Beta-thalassemia major (TM) is associated with a high incidence of thromboembolic events and prothrombotic changes, suggesting a chronic hypercoagulable state. Hematopoietic derived endothelial progenitor cells (hEPCs), derived from the bone marrow, contribute to vascular repair, and their quantity and function inversely correlate with thrombotic risk. In this study, we aimed to evaluate the number and colony-forming capacity of hEPCs in adult patients with TM. hEPCs were isolated from peripheral blood mononuclear cells of TM patients and healthy controls. Flow cytometry was used to measure the proportion of mononuclear cells co-expressing VEGFR-2 and CD34 or CD133. hEPCs were cultured for 7 days, after which colony-forming capacity and viability were assessed via microscopy and MTT assay.

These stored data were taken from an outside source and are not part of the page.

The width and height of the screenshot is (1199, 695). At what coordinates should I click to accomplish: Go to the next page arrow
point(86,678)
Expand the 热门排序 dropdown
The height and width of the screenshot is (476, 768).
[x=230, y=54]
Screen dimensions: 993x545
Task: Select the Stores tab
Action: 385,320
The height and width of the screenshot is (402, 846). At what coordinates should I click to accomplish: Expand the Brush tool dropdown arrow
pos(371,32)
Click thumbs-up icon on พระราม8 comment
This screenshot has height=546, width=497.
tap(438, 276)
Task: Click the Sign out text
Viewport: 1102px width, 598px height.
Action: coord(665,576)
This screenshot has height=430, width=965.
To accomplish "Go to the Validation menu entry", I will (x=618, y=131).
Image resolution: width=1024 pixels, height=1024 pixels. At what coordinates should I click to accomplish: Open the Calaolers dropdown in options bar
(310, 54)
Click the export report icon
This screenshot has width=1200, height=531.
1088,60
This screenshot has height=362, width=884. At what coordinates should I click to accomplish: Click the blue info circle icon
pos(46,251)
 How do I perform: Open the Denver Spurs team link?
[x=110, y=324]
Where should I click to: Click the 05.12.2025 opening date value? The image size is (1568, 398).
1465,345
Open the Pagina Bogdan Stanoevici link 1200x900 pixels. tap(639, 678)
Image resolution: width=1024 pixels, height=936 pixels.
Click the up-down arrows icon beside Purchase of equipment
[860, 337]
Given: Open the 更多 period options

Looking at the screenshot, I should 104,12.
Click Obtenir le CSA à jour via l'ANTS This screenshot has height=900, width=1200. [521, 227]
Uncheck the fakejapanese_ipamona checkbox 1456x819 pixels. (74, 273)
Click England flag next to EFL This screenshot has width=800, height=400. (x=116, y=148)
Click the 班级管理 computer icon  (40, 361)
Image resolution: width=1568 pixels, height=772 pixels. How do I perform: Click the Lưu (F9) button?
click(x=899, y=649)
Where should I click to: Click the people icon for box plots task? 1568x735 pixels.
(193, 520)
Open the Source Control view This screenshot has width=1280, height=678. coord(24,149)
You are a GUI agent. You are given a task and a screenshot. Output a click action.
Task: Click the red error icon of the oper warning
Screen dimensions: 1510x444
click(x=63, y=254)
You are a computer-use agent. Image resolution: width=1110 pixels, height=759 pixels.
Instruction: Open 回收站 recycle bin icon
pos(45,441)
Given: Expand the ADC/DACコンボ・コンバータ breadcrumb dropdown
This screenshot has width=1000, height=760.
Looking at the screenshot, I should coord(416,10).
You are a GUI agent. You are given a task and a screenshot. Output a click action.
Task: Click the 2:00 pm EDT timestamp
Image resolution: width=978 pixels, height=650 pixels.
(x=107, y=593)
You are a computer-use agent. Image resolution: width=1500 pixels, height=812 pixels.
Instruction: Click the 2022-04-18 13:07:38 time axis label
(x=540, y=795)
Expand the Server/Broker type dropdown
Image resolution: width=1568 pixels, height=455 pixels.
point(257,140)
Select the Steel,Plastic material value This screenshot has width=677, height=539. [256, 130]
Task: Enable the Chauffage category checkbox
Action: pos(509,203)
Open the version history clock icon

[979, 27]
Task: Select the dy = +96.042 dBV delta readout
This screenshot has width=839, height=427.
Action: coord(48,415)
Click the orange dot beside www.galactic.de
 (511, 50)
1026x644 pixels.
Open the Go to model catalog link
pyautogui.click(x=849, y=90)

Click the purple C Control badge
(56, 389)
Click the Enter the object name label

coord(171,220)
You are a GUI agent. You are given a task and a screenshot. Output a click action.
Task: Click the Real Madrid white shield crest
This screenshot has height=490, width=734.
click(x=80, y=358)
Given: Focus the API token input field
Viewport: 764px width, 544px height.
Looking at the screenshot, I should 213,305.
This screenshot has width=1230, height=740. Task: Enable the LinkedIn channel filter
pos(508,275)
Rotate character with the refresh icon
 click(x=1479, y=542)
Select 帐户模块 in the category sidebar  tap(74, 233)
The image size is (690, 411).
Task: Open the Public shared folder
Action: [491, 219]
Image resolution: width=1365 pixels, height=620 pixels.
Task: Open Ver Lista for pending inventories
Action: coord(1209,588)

TM patients (n = 25) had a significantly lower proportion of VEGFR-2⁺CD34⁺ cells compared to controls (n = 11); 0.95% (0.36–1.65%) vs. 1.78% (1.1–4.2%), p = 0.02. hEPC colony counts and viability were also reduced: 0 (0–0.5) vs. 3 (2–4), and 0.02AU (0.01–0.05) vs. 0.2AU (0.18–0.23), respectively (both p < 0.0001). Subgroup analyses suggested lower VEGFR-2⁺CD34⁺ proportions in patients with prior thrombosis (n = 6) and in splenectomized patients (n = 21). Patients with TM exhibit reduced hEPC numbers and impaired colony-forming capacity, which may be associated with the hypercoagulable state observed in this population.